* _Task goal_
Go through the entries below from the first line and output each one exactly, up to and including the line with "vp-Supporter (78, 366)".

++++++++++

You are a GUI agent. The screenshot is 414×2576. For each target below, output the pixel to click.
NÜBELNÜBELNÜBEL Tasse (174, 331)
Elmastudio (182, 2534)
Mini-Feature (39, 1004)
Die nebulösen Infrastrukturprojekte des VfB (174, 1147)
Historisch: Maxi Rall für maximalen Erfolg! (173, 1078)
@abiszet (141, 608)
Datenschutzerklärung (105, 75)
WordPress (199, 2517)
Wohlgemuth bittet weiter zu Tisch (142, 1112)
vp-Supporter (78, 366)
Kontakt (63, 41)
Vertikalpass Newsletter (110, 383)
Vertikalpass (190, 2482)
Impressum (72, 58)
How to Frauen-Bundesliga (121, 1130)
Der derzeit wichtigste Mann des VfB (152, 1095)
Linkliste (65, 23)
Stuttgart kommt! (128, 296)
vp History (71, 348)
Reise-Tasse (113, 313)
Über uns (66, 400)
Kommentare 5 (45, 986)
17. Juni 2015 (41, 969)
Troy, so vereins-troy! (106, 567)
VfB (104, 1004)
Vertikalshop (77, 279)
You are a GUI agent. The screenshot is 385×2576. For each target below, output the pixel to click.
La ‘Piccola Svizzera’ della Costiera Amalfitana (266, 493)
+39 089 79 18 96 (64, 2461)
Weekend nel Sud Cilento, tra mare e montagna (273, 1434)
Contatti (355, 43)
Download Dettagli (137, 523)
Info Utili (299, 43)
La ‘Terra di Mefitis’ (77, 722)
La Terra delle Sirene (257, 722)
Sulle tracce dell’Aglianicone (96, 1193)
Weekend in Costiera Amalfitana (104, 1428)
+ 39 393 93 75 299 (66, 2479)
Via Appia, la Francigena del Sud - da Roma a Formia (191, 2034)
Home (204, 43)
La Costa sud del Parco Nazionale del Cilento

++++++++++

* _Solution to this problem_
You are a GUI agent. The screenshot is 414×2576. For each target below, output the pixel to click.
NÜBELNÜBELNÜBEL Tasse (174, 331)
Elmastudio (182, 2534)
Mini-Feature (39, 1004)
Die nebulösen Infrastrukturprojekte des VfB (174, 1147)
Historisch: Maxi Rall für maximalen Erfolg! (173, 1078)
@abiszet (141, 608)
Datenschutzerklärung (105, 75)
WordPress (199, 2517)
Wohlgemuth bittet weiter zu Tisch (142, 1112)
vp-Supporter (78, 366)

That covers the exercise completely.